As I was standing around watching the first of the 3-Gun Nation Pro Series competitions, one of the FNH USA PR people asked me how I felt watching a 3-gun match and not being able to shoot it. And to be honest, it was painful. I wanted to see how I would do, to test myself against the stages and see how I ranked. I wanted to shoot. So after the match, I asked the guys at 3-Gun Nation very, very nicely to let me shoot in the next competition. To my surprise, they agreed. So as I was mentally breaking down the stages in Tulsa before the second competition, I wasn’t just looking to see how the pros would shoot it, I was trying to figure out how I would shoot it given my own strengths and weaknesses . . .
I’ll talk about how I did at the competition later. First, let’s talk about the stages.
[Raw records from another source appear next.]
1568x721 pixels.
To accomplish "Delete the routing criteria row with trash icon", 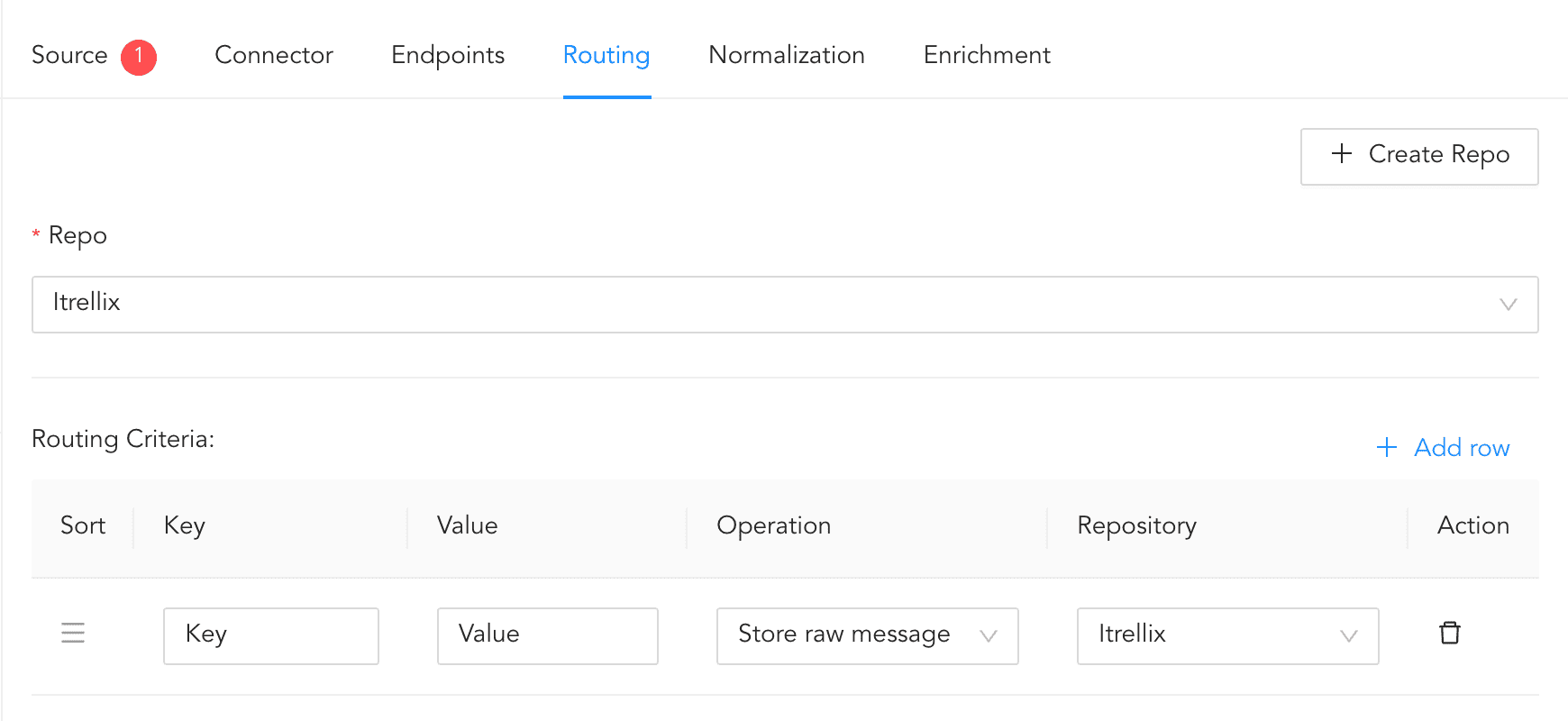I will point(1449,634).
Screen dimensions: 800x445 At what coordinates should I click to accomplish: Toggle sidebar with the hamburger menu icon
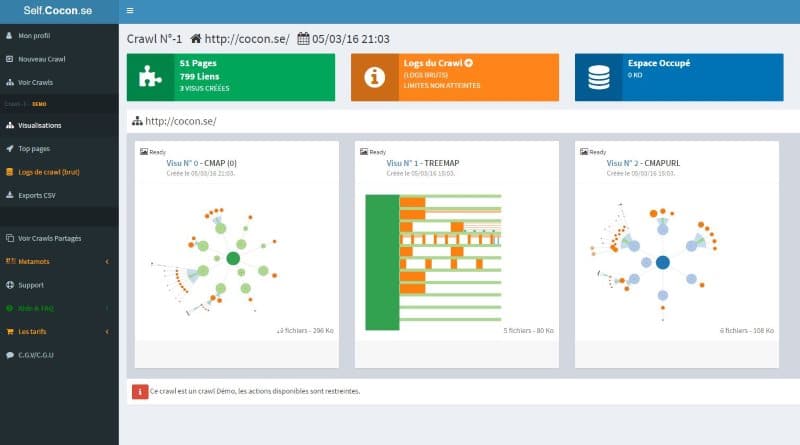(131, 11)
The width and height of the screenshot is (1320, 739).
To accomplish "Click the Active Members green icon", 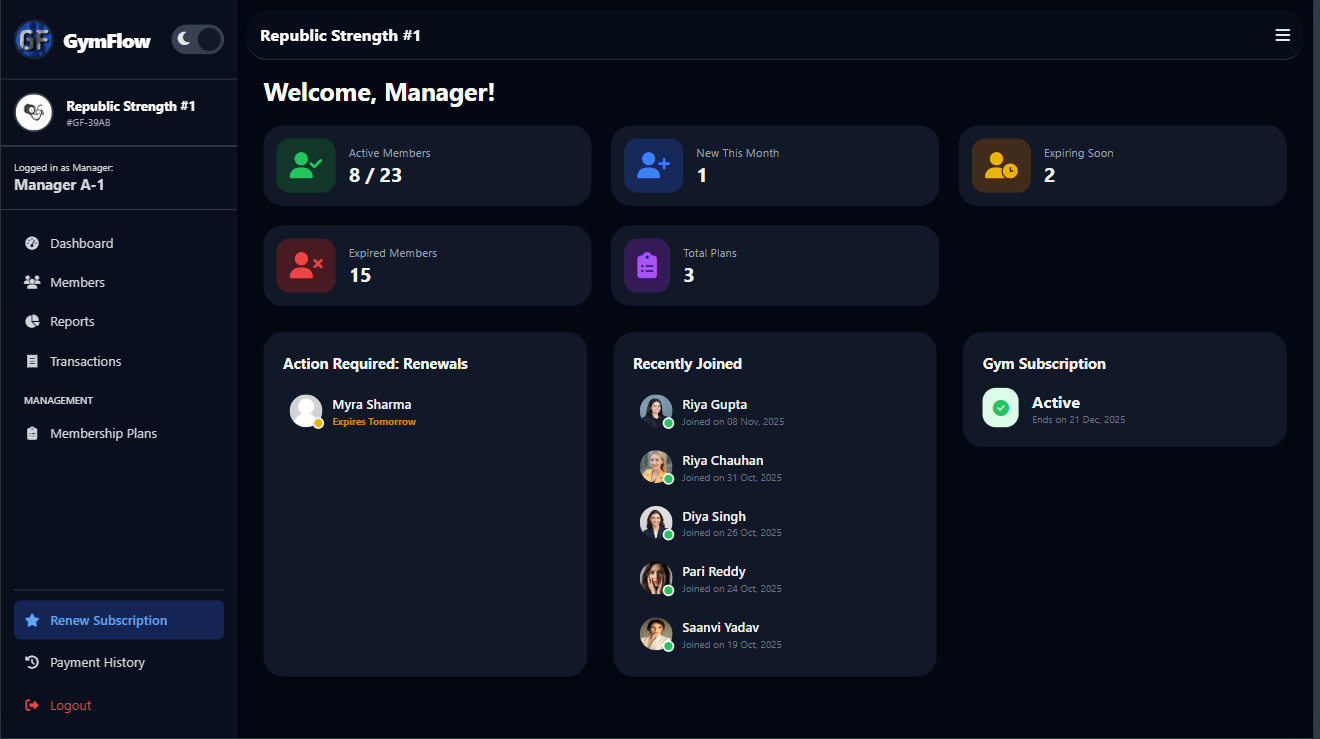I will point(305,166).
Stage 1 was about as straightforward as it gets. Starting with a rifle, the shooter engages a bunch of close range paper targets before hitting two small round steel plates at 50 yards (offhand, by the way). You then ditch your rifle in a barrel and grab your shotgun, taking out some mixed clay pigeons and small steel targets on your way to the back of the bay. Once there another dump barrel relieves you of your shotgun and you finish off the stage with a handgun.
While this set-up may have appeared straightforward, the challenge was resisting the urge to shoot everything you could see. A perfect example were the paper and steel targets just to the left of the screens in the middle of the course. They’re visible from almost the entire stage, and they keep taunting you to attack them. But you need to resist.
At the start of the course, the shooter moves to the first bend in the shooting area. You need to hit some long range steel that are only visible from that point, so there’s no getting around that position. From that same position you can see that paper target that’s just inside your peripheral vision. Because you can see it, your natural reaction is to shoot it. But that’s a terrible idea.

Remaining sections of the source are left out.